*Esercizio*: Riprendi il commento sulla quota di TFR spettante all'ex coniuge, proseguendo dopo l'ultima frase riportata.

L'ex coniuge ha diritto alla quota di TFR ma non all'incentivo all'esodo

Paola Silvia Colombo
03 Ottobre 2017

La sentenza in commento fornisce l'occasione per approfondire le tematiche sorte in riferimento all'art. 12-bis l. n. 898/1970 e, in particolare, quelle relative alla interpretazione dell'espressione “durata del matrimonio” e alla individuazione delle indennità di fine rapporto concretamente attribuibili.
Massima

Ai sensi dell'art. 12-bis l. n. 898/1970 il coniuge divorziato titolare dell'assegno, ha diritto alla quota del TFR effettivamente percepito dall'obbligato e anche con riferimento a quanto maturato successivamente alla separazione; viceversa il coniuge divorziato non ha diritto alla quota ex lege calcolata sulle somme destinate ai fondi di previdenza complementare, né a quella calcolate sulle somme liquidate al lavoratore a titolo di incentivo all'esodo.

Il caso

Con atto di citazione regolarmente notificato, Tizia ha convenuto in giudizio Caio chiedendo di dichiarare il suo diritto ex art. 12-bis l. n. 898/1970 su tutte le somme percepite dal coniuge per effetto della cessazione del rapporto di lavoro con una società presso la quale era stato dipendente e, per l'effetto, la condanna di Caio a corrisponderle la quota nella misura prevista dal richiamato articolo.

Con comparsa di costituzione Caio si è costituito in giudizio contestando la pretesa avversaria sotto il profilo dell'an, giacché il rapporto di lavoro si era svolto «nel solo periodo di separazione» - e pertanto all'indomani della cessazione della convivenza - e nel quantum, assumendo che nulla fosse dovuto all'ex coniuge né sugli importi ricevuti a titolo di incentivazione all'esodo né su quelli destinati a fondi di previdenza complementare.

La questione

La pronuncia in esame affronta, da un lato, a) la questione del sorgere del diritto in capo a un coniuge alla quota del TFR accantonato in costanza di un rapporto di lavoro svoltosi esclusivamente durante il periodo di separazione dei coniugi; dall'altro, b) la questione dell'individuazione della “base imponibile” su cui calcolare la quota ex art. 12-bis l. n. 898/1970 spettante all'ex coniuge, con riferimento alla possibilità di farvi rientrare, estensivamente, indennità diverse, quali, ad esempio, i fondi di previdenza complementare e l'incentivo all'esodo.

Le soluzioni giuridiche

La sentenza in esame fornisce una approfondita disamina delle questioni in essa trattate, partendo, per la soluzione della prima, dalla sentenza della Corte cost. 24 gennaio 1991, n. 23, nella quale i Giudici della Consulta hanno espressamente riconosciuto che la commisurazione della quota della indennità di fine rapporto debba essere operata sulla base dell'intera durata del matrimonio, non potendo acquisire rilievo il venir meno della convivenza o l'instaurarsi della separazione legale o di fatto.

*Dati forniti*:
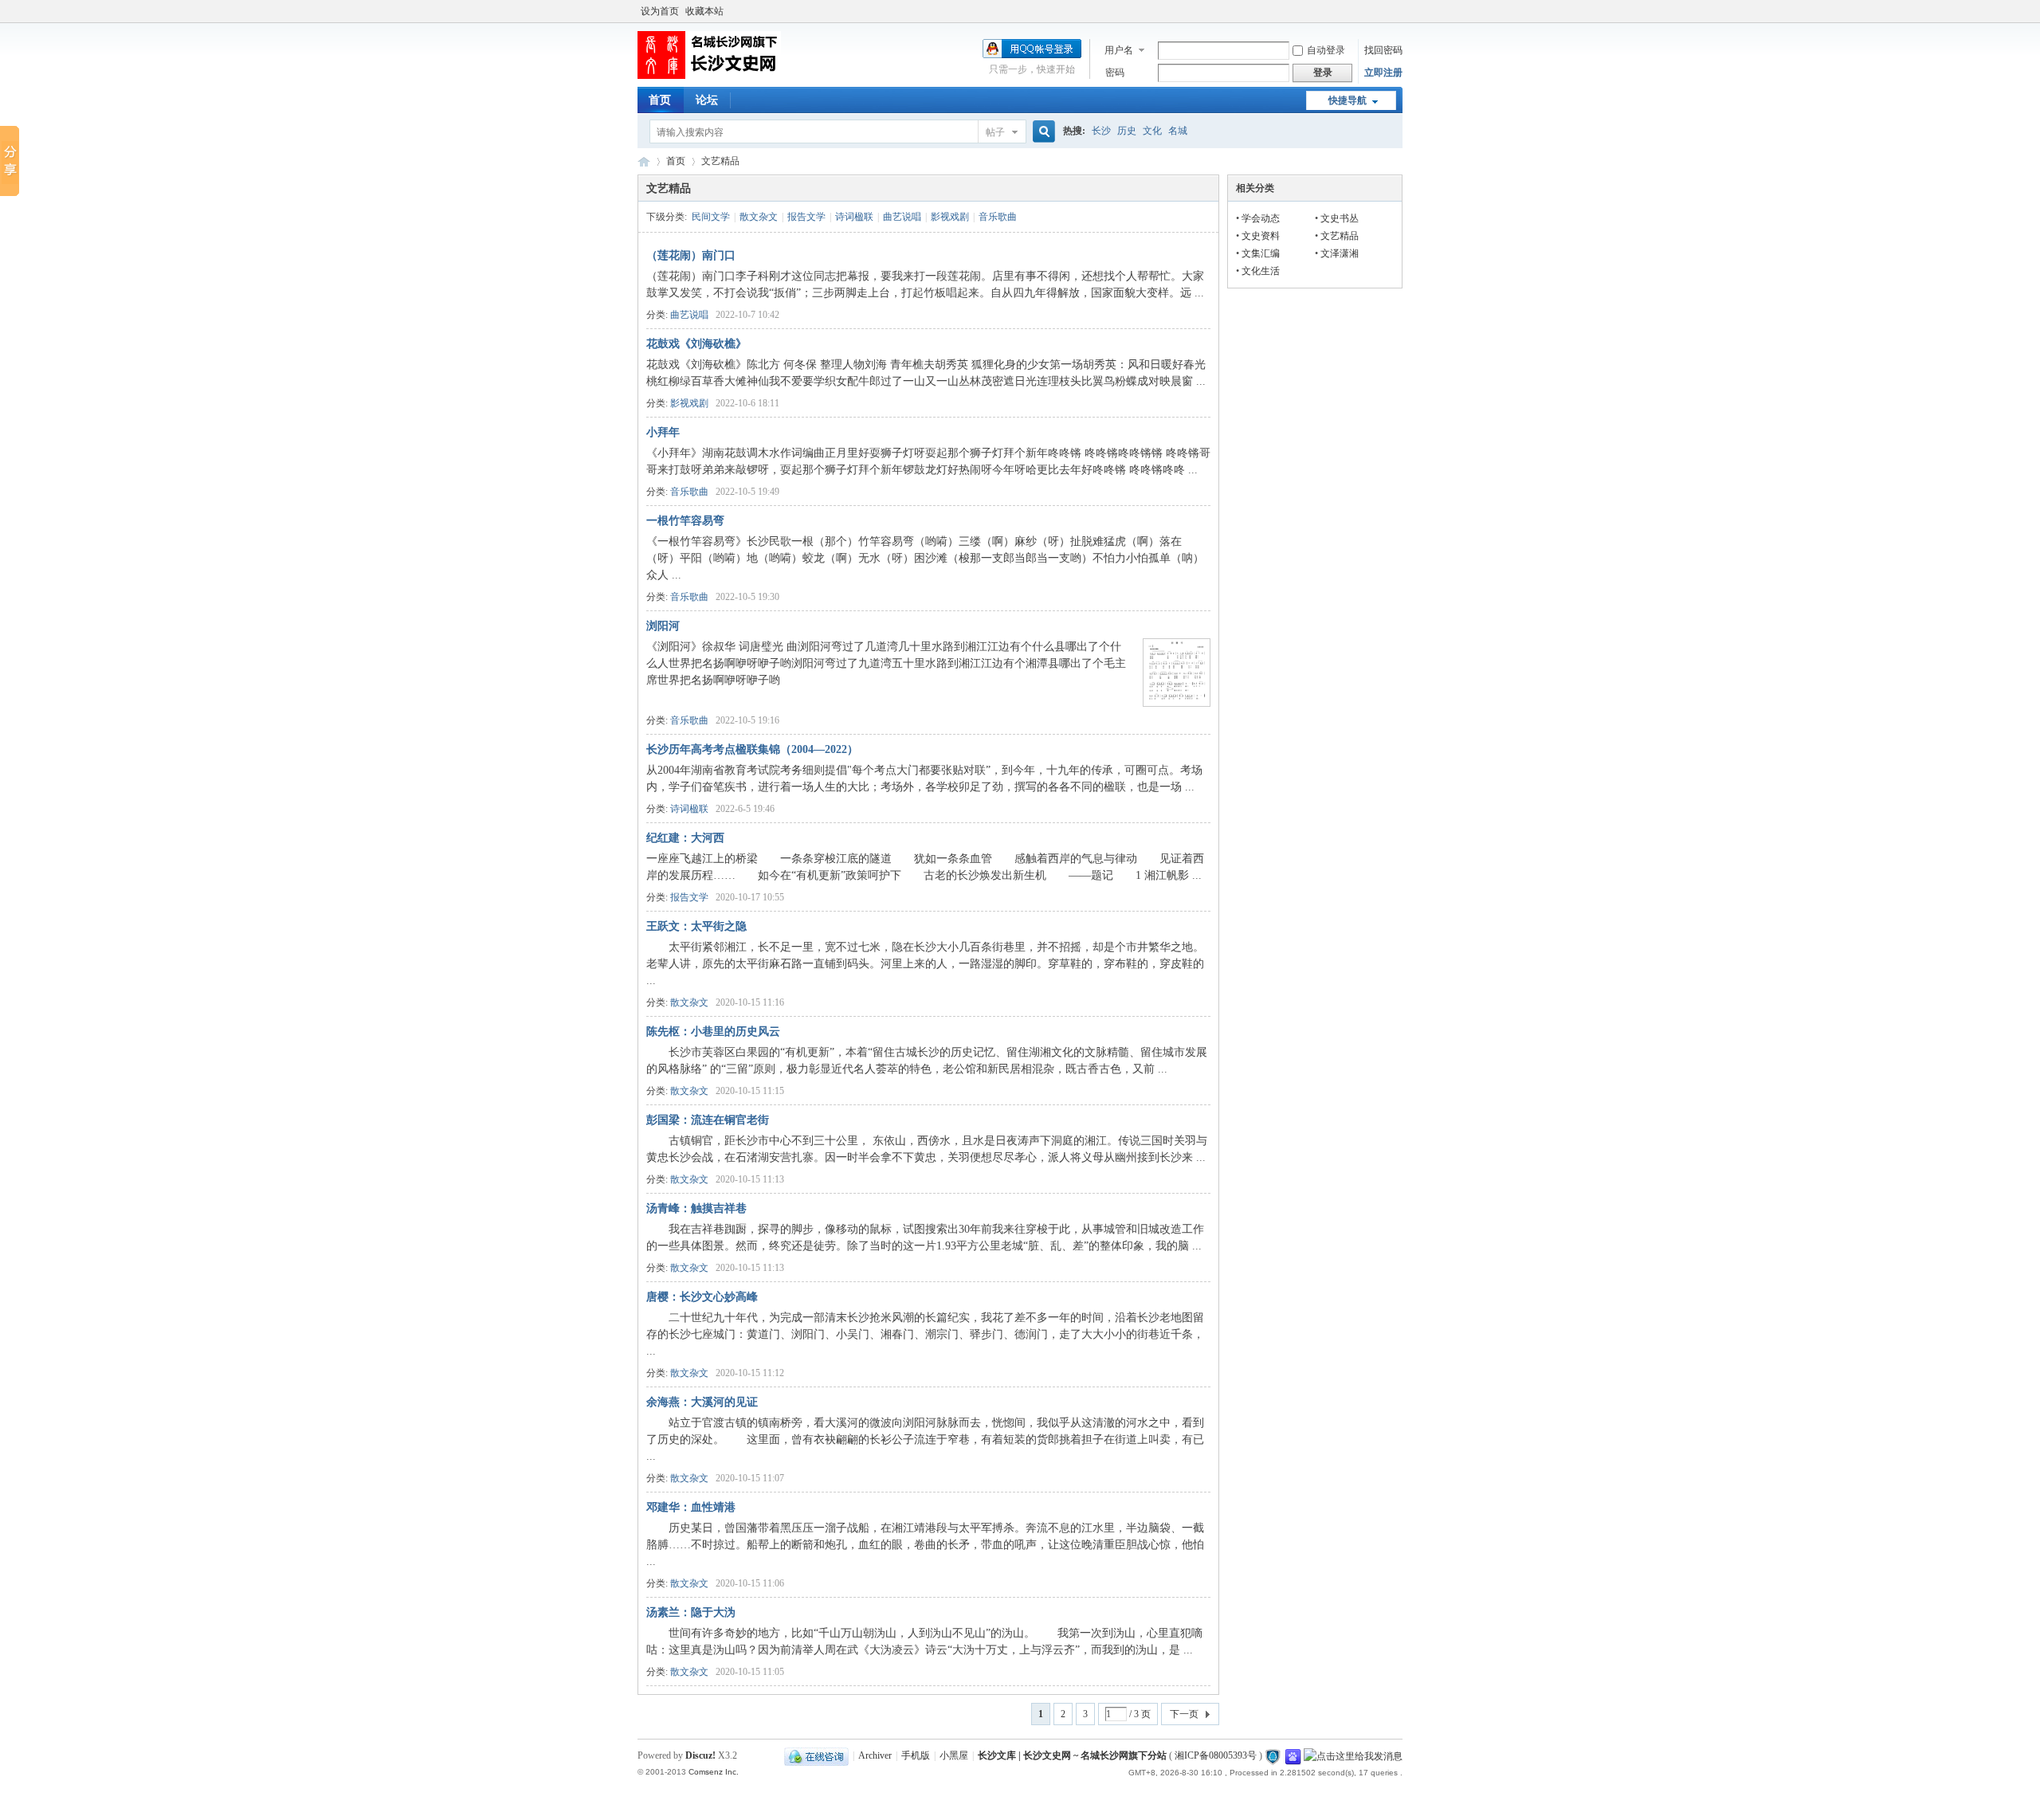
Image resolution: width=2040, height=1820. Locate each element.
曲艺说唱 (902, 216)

*Risposta all'esercizio*:
Per i Giudici delle leggi, infatti, l'ancorare il riconoscimento di tale indennità a un dato certo e irreversibile quale la durata del matrimonio risponde a criteri di ragionevolezza che sarebbero, invero, disattesi nell'ipotesi in cui il legislatore avesse optato per un criterio incerto quale è quello della fine della convivenza.

Facendo proprio tale principio, il Tribunale di Milano ha ritenuto di poter accordare a Tizia il diritto riconosciuto dall'art 12-bis l. n. 898/1970 e successive modifiche, ritenendo irrilevante la circostanza che il rapporto di lavoro fosse iniziato quando la separazione di fatto dei coniugi era già in essere e fosse cessato subito dopo l'instaurazione della causa di divorzio.

Accertata, la sussistenza del diritto, il Tribunale di Milano ha individuato le indennità che possono formare oggetto di attribuzione ex art. 12-bis l. n. 898/1970 e successive modifiche, avendo nel caso specifico, parte attrice, richiesto l'attribuzione della quota non solo del TFR ma anche delle somme confluite in un fondo di previdenza complementare e quelle percepite da Caio quale incentivo all'esodo.

Con un'attenta disamina, il Tribunale ha riconosciuto di poter attribuire solo la quota del TFR, così come previsto dalla norma, escludendo sia gli accantonamenti pensionistici, sia l'incentivo all'esodo. Queste due indennità - ha rilevato il Tribunale - hanno natura e funzione diversa dal TFR e non perseguono le finalità previste dalla norma.

Osservazioni

La sentenza in commento fornisce l'occasione per approfondire le tematiche sorte in relazione all'art. 12-bis l. n. 898/1970 e in particolare quelle relative alla interpretazione dell'espressione “durata del matrimonio” e alla individuazione delle indennità di fine rapporto concretamente attribuibili.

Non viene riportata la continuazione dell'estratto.